Questo è il peccato mortale della Chiesa: essere confessionale. E la Chiesa, prima del 1919, «è passata per delle fasi in cui ha combattuto la democrazia»: considerava cioè la democrazia – afferma convinto don Stefano – «come una negazione quasi del principio teologico per cui tutto deriva da Dio e la verità non può essere oggetto di compromesso nell’arena politica». Caduto il Fascismo, la Chiesa è finalmente scesa al compromesso col mondo e si è democratizzata mediante un processo irreversibile.

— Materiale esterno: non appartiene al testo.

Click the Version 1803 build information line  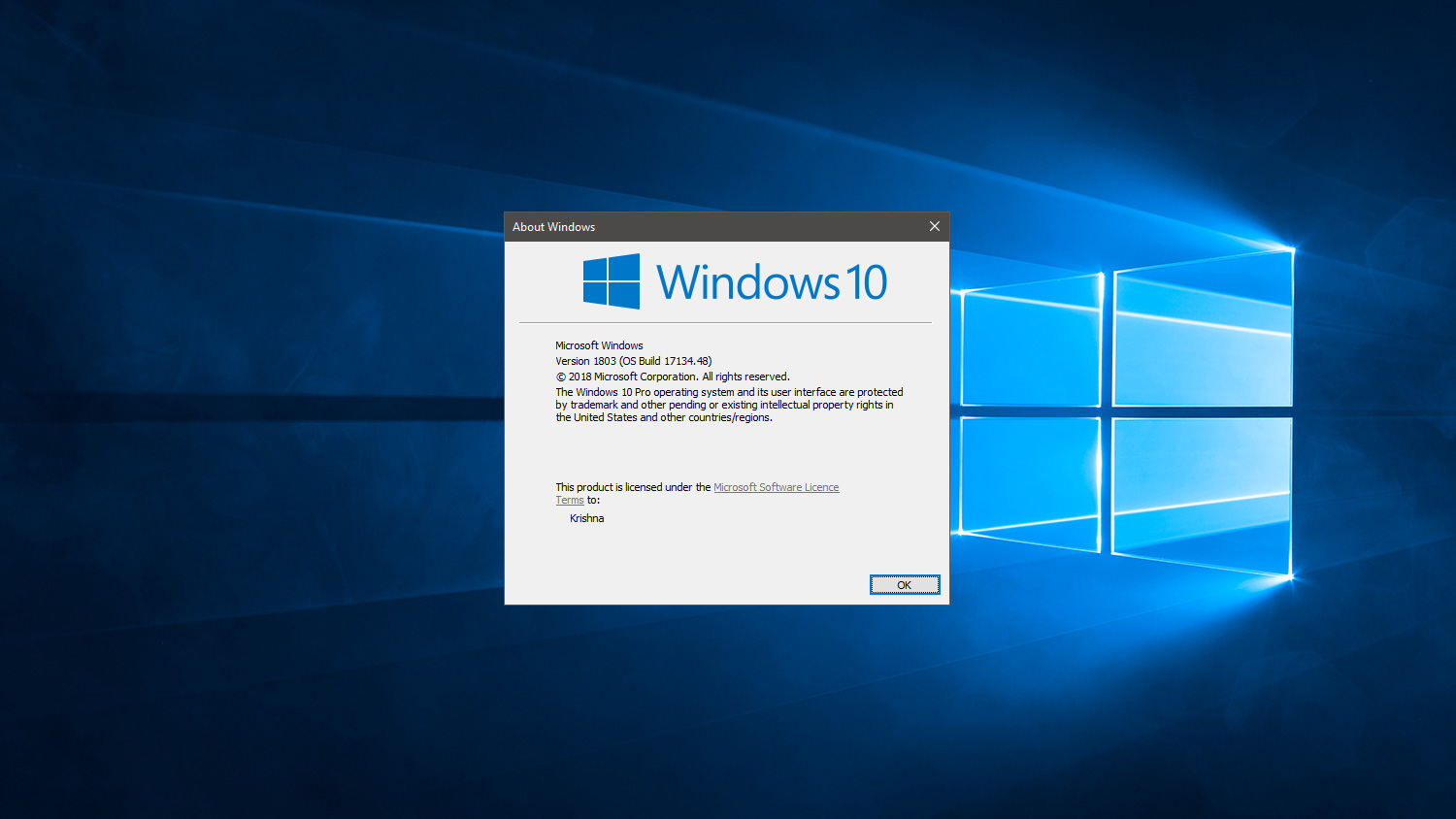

Non poteva poi mancare, durante l’intervista, l’elogio della Rivoluzione francese, altro elemento che divide la storia in un ‘prima’ peggiore e in un ‘dopo’ migliore. Durante l’Ancien Régime[2], osserva l’intervistato, «il potere era incarnato dal monarca», «la partecipazione era zero e la gestione del potere politico era nelle mani di uno o di pochi». Per fortuna, la «Rivoluzione francese ha fatto fare un salto» e «la partecipazione al voto è un po’ aumentata», fino al Novecento.
Il popolo, nella società cristiana, è sempre stato coinvolto e partecipe
Il primo ad essere in disaccordo completo con questo schemino – per nulla originale, ma ripetuto senza modifiche dai democratisti contemporanei – è proprio il Toniolo e, con lui, tutti i Pontefici delle encicliche sociali. In Toniolo, la democrazia ha poco o nulla a che fare con le elezioni o la partecipazione ai suffragi universali[3]. Anzi, Toniolo (a differenza di don Stimamiglio) non parla neppure di democrazia, ma sempre e solo di «democrazia cristiana» e – sempre e solo – di un concetto politico per nulla applicabile al partito della Democrazia Cristiana storica o alla democrazia spuria e liberale di molti dei cattolici odierni.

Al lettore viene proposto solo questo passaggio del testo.